PROMPT: Lay out every line of the data below as a numbered list, omitting any blank lines. Leave the pictures out of your answer.

(Collected data entries)

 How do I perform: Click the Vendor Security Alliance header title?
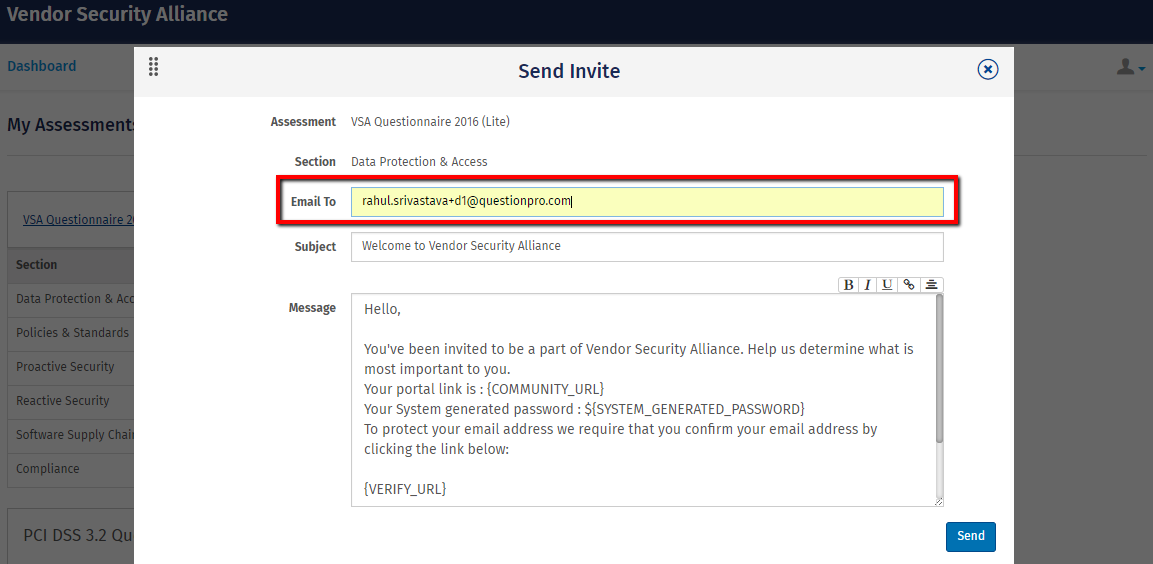pyautogui.click(x=117, y=15)
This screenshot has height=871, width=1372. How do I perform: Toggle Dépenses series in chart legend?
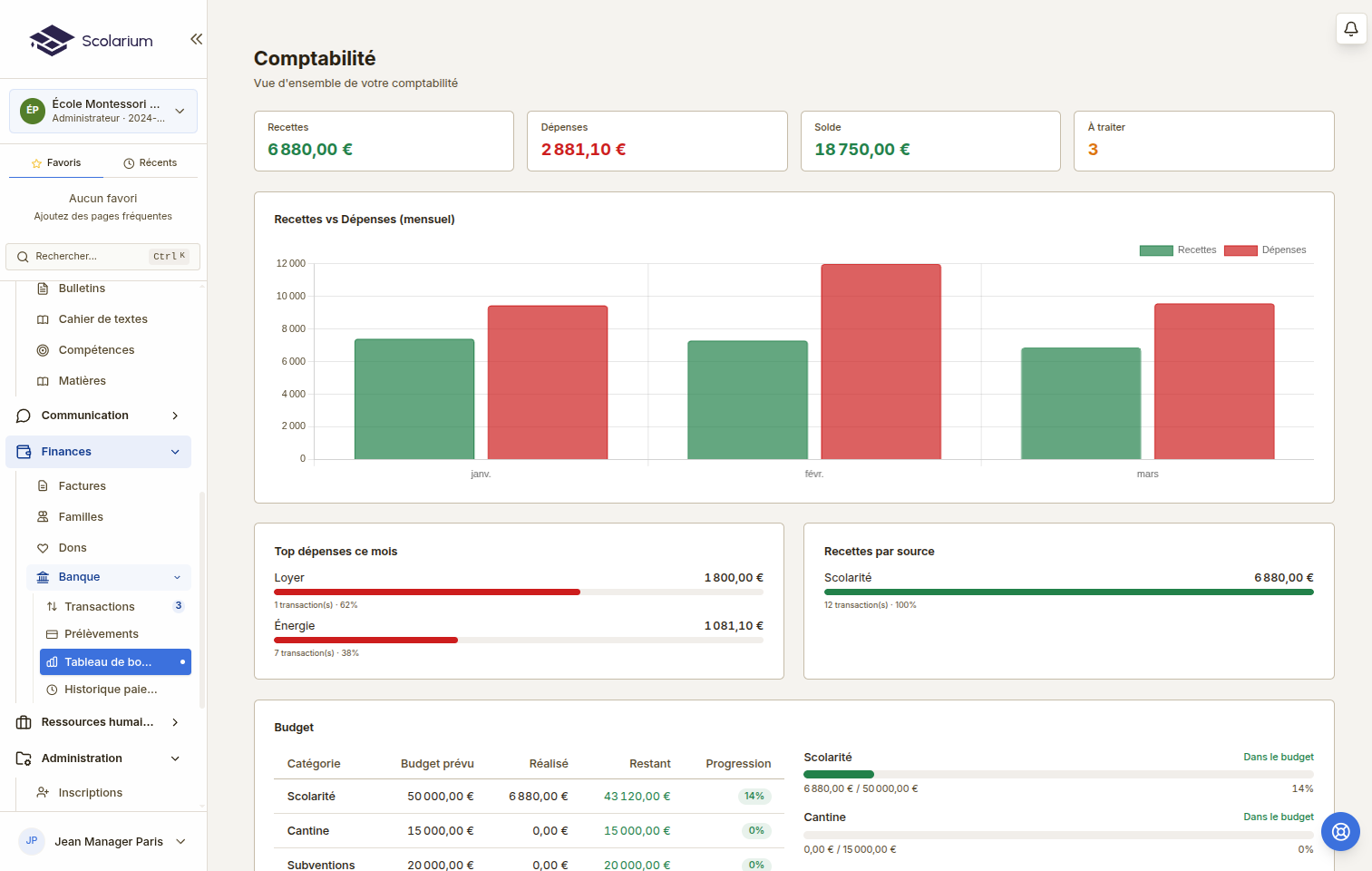tap(1264, 250)
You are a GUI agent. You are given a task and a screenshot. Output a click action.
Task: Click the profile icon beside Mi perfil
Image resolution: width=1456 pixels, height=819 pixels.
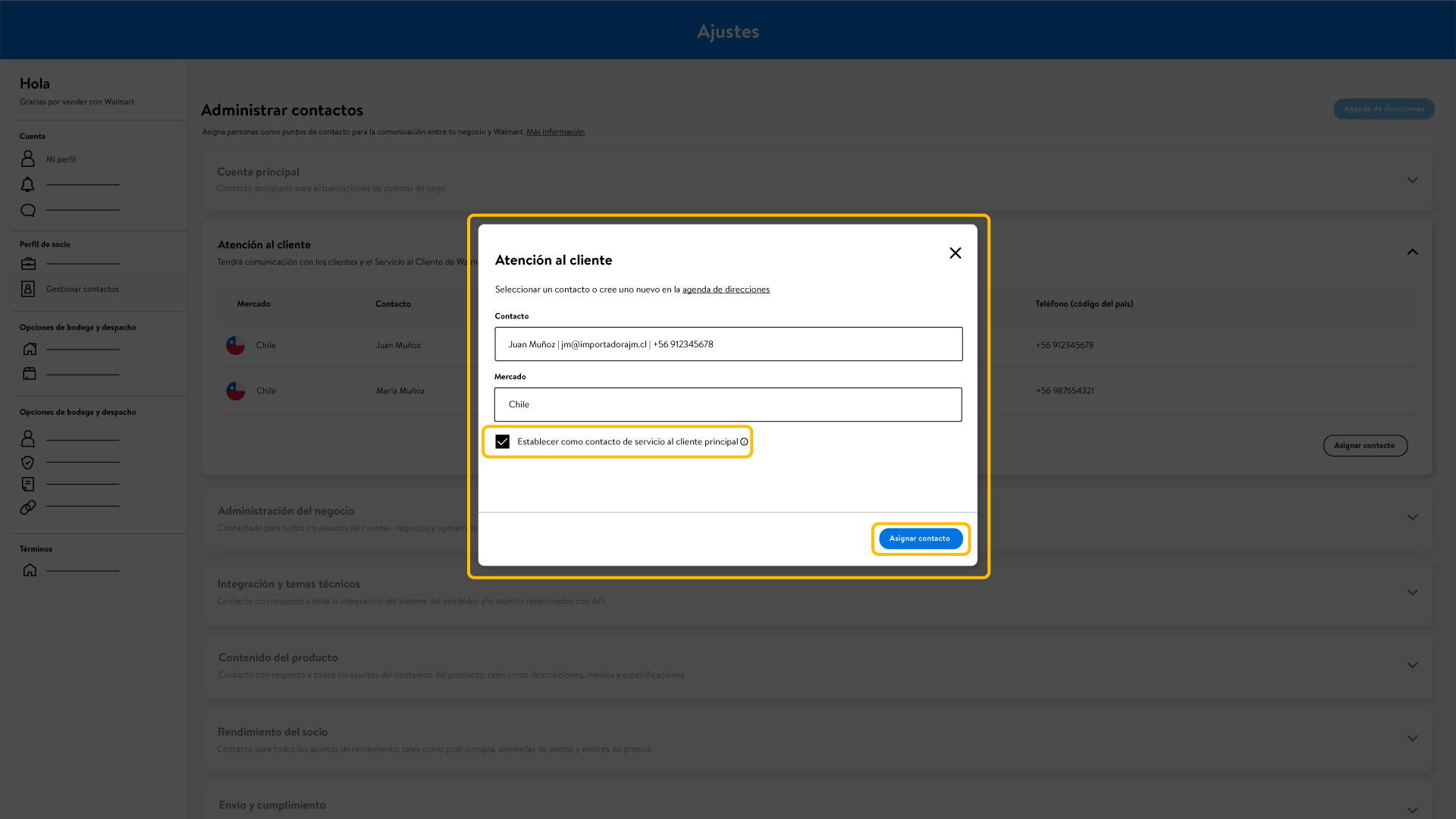tap(28, 158)
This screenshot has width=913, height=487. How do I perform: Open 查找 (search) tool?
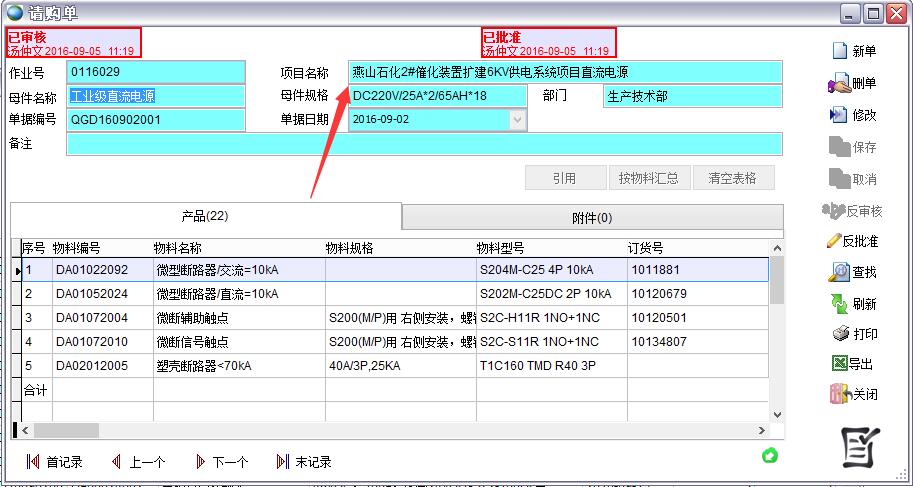838,272
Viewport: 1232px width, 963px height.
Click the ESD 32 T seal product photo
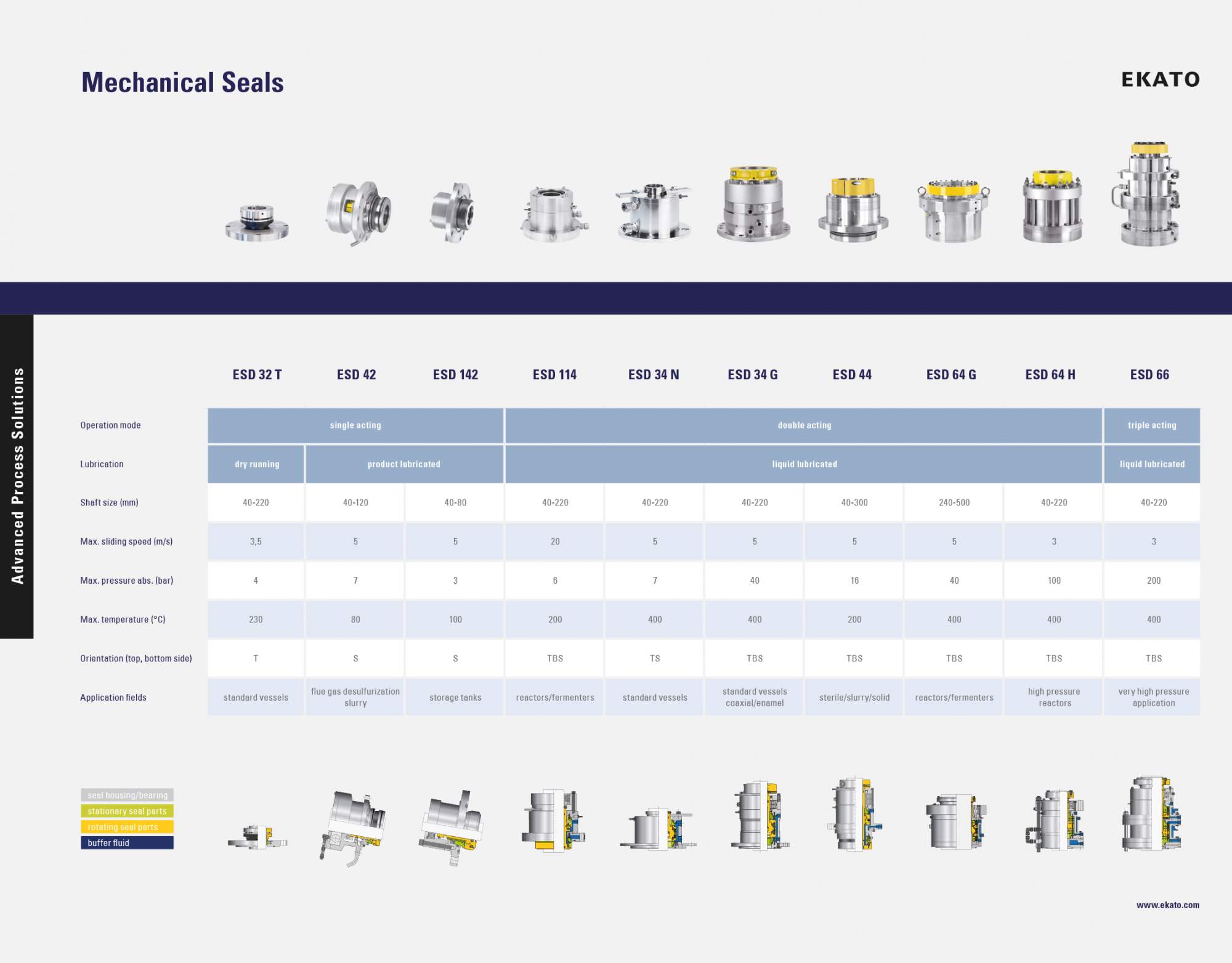tap(257, 223)
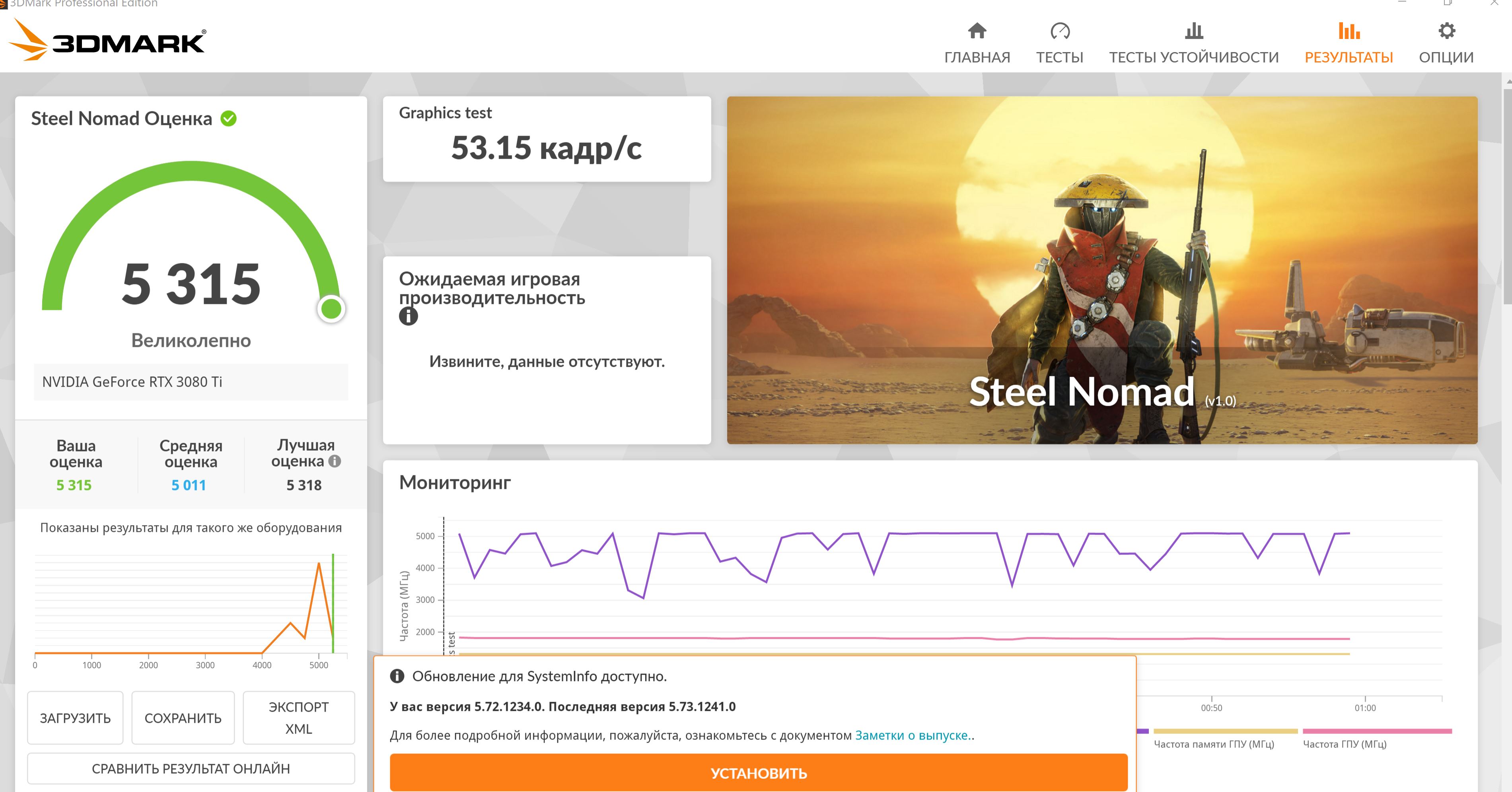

THE COMPLETED TASK:
1.  How do I perform: Click the Vendor Security Alliance header title?
2. pyautogui.click(x=117, y=15)
3. This screenshot has height=871, width=1372. How do I perform: Toggle Dépenses series in chart legend?
4. tap(1264, 250)
5. You are a GUI agent. You are given a task and a screenshot. Output a click action.
6. Task: Click the profile icon beside Mi perfil
7. Image resolution: width=1456 pixels, height=819 pixels.
8. tap(28, 158)
9. This screenshot has width=913, height=487. How do I perform: Open 查找 (search) tool?
10. 838,272
11. Viewport: 1232px width, 963px height.
12. Click the ESD 32 T seal product photo
13. tap(257, 223)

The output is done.